Richiesta | Puoi proseguire il testo sullo scudetto del Napoli, ripartendo subito dopo la sua ultima frase?

Testo estratto |
________________________________________
I pronostici davano la vittoria “matematica” del Napoli domenica 30 aprile contro la Salernitana o contro la Fiorentina, per i famosi corsi e ricorsi storici, il 7 maggio. Ma il destino, si sa, ama scompigliare le carte. Ed ecco che quella certezza arriva quando meno te l’aspetti. Una sera di maggio, come recita una splendida canzone. Sempre figlia dell’ingegno di questa città.

4 maggio: l’impresa è compiuta.

Napoli ha il suo scudetto e il suo campione. Il mirabolante Osimhen. Una partita, quella contro l’Udinese, non facile, iniziata male, con quel gol malandrino di Lovric al 13′ e che condiziona tutto il primo tempo. In avvio di ripresa però arriva il prodigio, quello incitato e invocato da maghi e fattucchiere, da quell’Amelia che ammalia e seduce all’ombra del Vesuvio, creata dalla fantasia di Carl Barks e che dalla copertina del “Topolino”, creata ad hoc per il Comicon, già festeggiava il Napoli. Amelia ha portato bene. Osimhen segna dopo la bella parata di Silvestri, che era stato bravo a disinnescare il tiro a giro di Kvaratskhelia. È la rete del pareggio, che diventa per assurdo vittoria. Non esistono scienze esatte. Inesorabile, arriva dopo i tre minuti di recupero il fischio dell’arbitro. La scuola è finita, Napoli è Campione d’Italia, la festa può iniziare. Parte quell’urlo liberatorio che ci riporta indietro nel tempo, che supera distinzioni di certo e di razza, le distanze geografiche.

Cori, bandiere sventolate, Vita.

Una gioia sporcata da episodi deprecabili, che nulla hanno a che vedere con lo sport. Quel morto e quei feriti che ci ricordano quanto l’essere umano sia, tra tutti, l’animale più feroce, episodi che mettono ancora più in evidenza la differenza abissale fra i veri tifosi e “gli altri”.
________________________________________
Dati forniti |
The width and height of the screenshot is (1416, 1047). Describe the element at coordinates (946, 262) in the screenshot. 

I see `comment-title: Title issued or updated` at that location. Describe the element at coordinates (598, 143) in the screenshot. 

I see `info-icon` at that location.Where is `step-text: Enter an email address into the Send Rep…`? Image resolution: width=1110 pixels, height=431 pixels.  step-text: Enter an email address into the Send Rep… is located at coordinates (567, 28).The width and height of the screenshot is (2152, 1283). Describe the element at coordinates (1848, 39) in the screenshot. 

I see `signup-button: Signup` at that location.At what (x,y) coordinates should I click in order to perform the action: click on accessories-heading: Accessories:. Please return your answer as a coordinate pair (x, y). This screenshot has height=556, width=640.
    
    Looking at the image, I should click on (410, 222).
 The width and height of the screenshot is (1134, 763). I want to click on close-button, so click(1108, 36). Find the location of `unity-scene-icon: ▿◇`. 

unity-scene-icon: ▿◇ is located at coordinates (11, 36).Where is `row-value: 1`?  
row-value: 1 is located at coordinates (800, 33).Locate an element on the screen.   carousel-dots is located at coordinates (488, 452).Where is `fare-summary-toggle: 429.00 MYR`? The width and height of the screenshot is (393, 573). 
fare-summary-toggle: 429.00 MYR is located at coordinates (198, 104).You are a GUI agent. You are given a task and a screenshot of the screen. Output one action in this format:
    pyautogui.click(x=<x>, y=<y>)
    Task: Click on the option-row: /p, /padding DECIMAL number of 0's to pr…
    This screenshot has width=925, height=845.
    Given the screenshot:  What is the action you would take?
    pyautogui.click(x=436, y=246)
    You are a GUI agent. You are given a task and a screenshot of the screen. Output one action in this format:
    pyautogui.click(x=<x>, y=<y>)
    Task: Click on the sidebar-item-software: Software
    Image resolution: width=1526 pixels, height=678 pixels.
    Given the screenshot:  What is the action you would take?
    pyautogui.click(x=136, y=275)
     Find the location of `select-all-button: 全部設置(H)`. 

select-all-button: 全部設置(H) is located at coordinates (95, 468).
________________________________________
Risultato dell'esercizio |
E da Napoli, questo urlo diventa allora più forte e ribelle, perché parla di forza contro le avversità e contro le prepotenze, ed è giunto fino a quelle stradine di Villa Fiorito dove, tanti anni fa, in un altro tempo e mondo, un bambino con lo sguardo incantato sognava una vita migliore. Proprio da qui è partita la sua parabola che ha toccato Napoli, lasciando un segno eterno.

E al nome di Diego si lega la stagione calcistica più bella del club azzurro e forse della città. Difficile dire cosa resti di quell’epopea che ha portato ai primi due scudetti (1987 e 1990) e quanto sia andato perduto. Siamo cambiati noi. E in peggio. Ed è cambiato il mondo del calcio ormai business e catena di montaggio. Lontani dallo spirito irriverente e goliardico degli anni Ottanta, i nostri cuori ora sono più smaliziati, disincantati. Eppure, ieri sera, siamo stati catapultati in un universo pop fatto di palloncini Crystal Ball, capelli cotonatissimi, look di dubbio gusto, e tanta spensieratezza. Quella che ci manca. È stato un attimo, ma è la felicità è fugace come i fiori di ciliegio. Per un istante passato e presente si sono sfiorati, in un passaggio di consegne dolceamaro.

A testa alta, allora, abbiamo festeggiato dimenticando i commenti falsi e cortesi di certi club o le frecciatine che puntualmente vengono lanciate alla città. Napoli non è una Cenerentola pacchiana vestita a festa. Napoli è la sirena Partenope, è Eleonora de Fonseca Pimentel, Napoli è emblema di quel percorso esistenziale fatto di cadute e rinascite. Tutto il mondo ieri era Napoli e parlava la sua lingua (sì Lingua e non “dialetto”).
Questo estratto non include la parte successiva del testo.